TASKS TO CARRY OUT =>
**a.** In the Transporter Bridge article, what budget was the homemade Bond film shot on?
**b.** Return the passage of the Transporter Bridge article that opens with the words containing "The Second Shot" and closes with "top until 8pm.".

Aware of its historical importance, the mother is now urging people to learn more about the Transporter Bridge.

“The bridge is of importance and has played a big part in history,” she said.

The bridge has also played small part in cinematic history, with two teenage film-makers using the site for the climatic finale of their homemade Bond film.

The Second Shot Kills - a original script by the pair - was filmed on a budget of £200 using standard 8mm film and wind-up cameras.

In 1972 Keith Stephens-Borg and David Harnett made the film with permission from Hollywood producer Albert Romolo Broccoli, nicknamed Cubby, who co-owned the rights to the character with Harry Saltzman.

South Wales Argus:

(Keith Stephens-Borg and David Harnett)

After having witnessed all of that history, the bridge's anniversary will be marked with an extended opening tomorrow.

The event takes place on from 5pm to 8.30pm and people can take gondola rides until 6.30pm or walk along the top until 8pm.

Community choir Cascapella will be performing at 7pm and pizza company Barrio and Lewigi will be among those having a stall for the occasion.

South Wales Argus:

Led by Sarah Harman, Cascapella will perform her Steel Threads, a suite of songs she composed to celebrate the bridge’s 100th anniversary. It will be the first performance of the complete suite.

PROVIDED MATERIAL =>

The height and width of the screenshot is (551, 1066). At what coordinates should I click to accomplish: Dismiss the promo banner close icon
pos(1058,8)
...
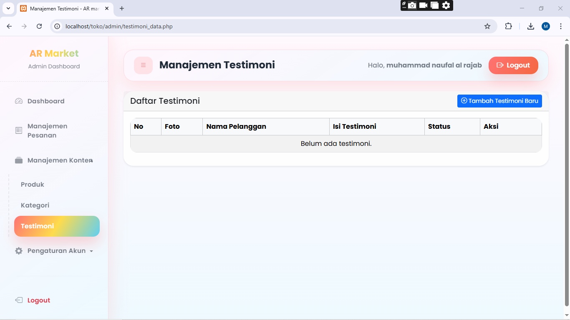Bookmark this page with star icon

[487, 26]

RESPONSE LIST =>
**a.** £200

**b.**
The Second Shot Kills - a original script by the pair - was filmed on a budget of £200 using standard 8mm film and wind-up cameras.

In 1972 Keith Stephens-Borg and David Harnett made the film with permission from Hollywood producer Albert Romolo Broccoli, nicknamed Cubby, who co-owned the rights to the character with Harry Saltzman.

South Wales Argus:

(Keith Stephens-Borg and David Harnett)

After having witnessed all of that history, the bridge's anniversary will be marked with an extended opening tomorrow.

The event takes place on from 5pm to 8.30pm and people can take gondola rides until 6.30pm or walk along the top until 8pm.